The Bill adds to the clear trend towards the global development of legislation addressing corporate human rights due diligence and disclosure obligations, on which we have reported extensively.4  This Bill is remarkable in that it is one of the first legislative attempts to focus on such obligations in a specific industry—i.e., fashion.  Indeed, other industries where human rights risks are high may see governmental attempts to impose similar regulations. 

As this Bill makes its way through the New York State legislative process, multinational employers should take stock of their global operations, and identify areas in those operations where there is a high risk of human rights violations, including forced labor and other modern slavery practices. Where such risks are identified, those employers should take appropriate action to address those risks and implement procedures to ensure that new and existing relationships remain free of such activities.  Because this due diligence process can be complex, it is recommended that employers engage the services of experienced counsel.

See Footnotes

1 Vanessa Friedman, New York Could Make History With a Fashion Sustainability Act, N.Y. Times (Jan. 7, 2022).

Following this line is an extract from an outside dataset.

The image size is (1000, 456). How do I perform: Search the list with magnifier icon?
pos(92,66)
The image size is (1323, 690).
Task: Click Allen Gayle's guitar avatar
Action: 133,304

2 “Gross receipts” is defined as the gross amounts realized, otherwise known as the sum of money and the fair market value of other property or services received, on the sale or exchange of property, the performance of services, or the use of property or capital, including rents, royalties, interest, and dividends, in a transaction that produces business income, in which the income, gain, or loss is recognized, or would be recognized if the transaction were in the United States, under the Internal Revenue Code, as applicable. Amounts realized on the sale or exchange of property shall not be reduced by the cost of goods sold or the basis of property sold. “Gross receipts” specifically excludes certain forms of income, including, but not limited to, the repayment, maturity or redemption of the principal of a loan, bond, mutual fund, certificate of deposit, or similar marketable instrument; tax refunds and other tax benefit recoveries; damages and other amounts received as the result of litigation; and others.

3 Monies collected from these fines would be deposited into a community development fund to be spent on the implementation of one or more environmental benefit projects that benefit “environmental justice communities.”

4 See, e.g., Lavanga Wijekoon, Kate Bresner, Michael Congiu, and Stefan Marculewicz, Europe and Canada Seek to Mandate Human Rights Due Diligence and Transparency Obligations on Companies and Their Global Partners, Littler Insight (Oct. 28, 2021); Lavanga Wijekoon, Olivia Florio Roberts, Michael G. Congiu, and Stefan Marculewicz, U.S. Enacts Law Barring Products Made With Forced Labor in China, Littler Insight (Jan. 3, 2022).

Information contained in this publication is intended for informational purposes only and does not constitute legal advice or opinion, nor is it a substitute for the professional judgment of an attorney.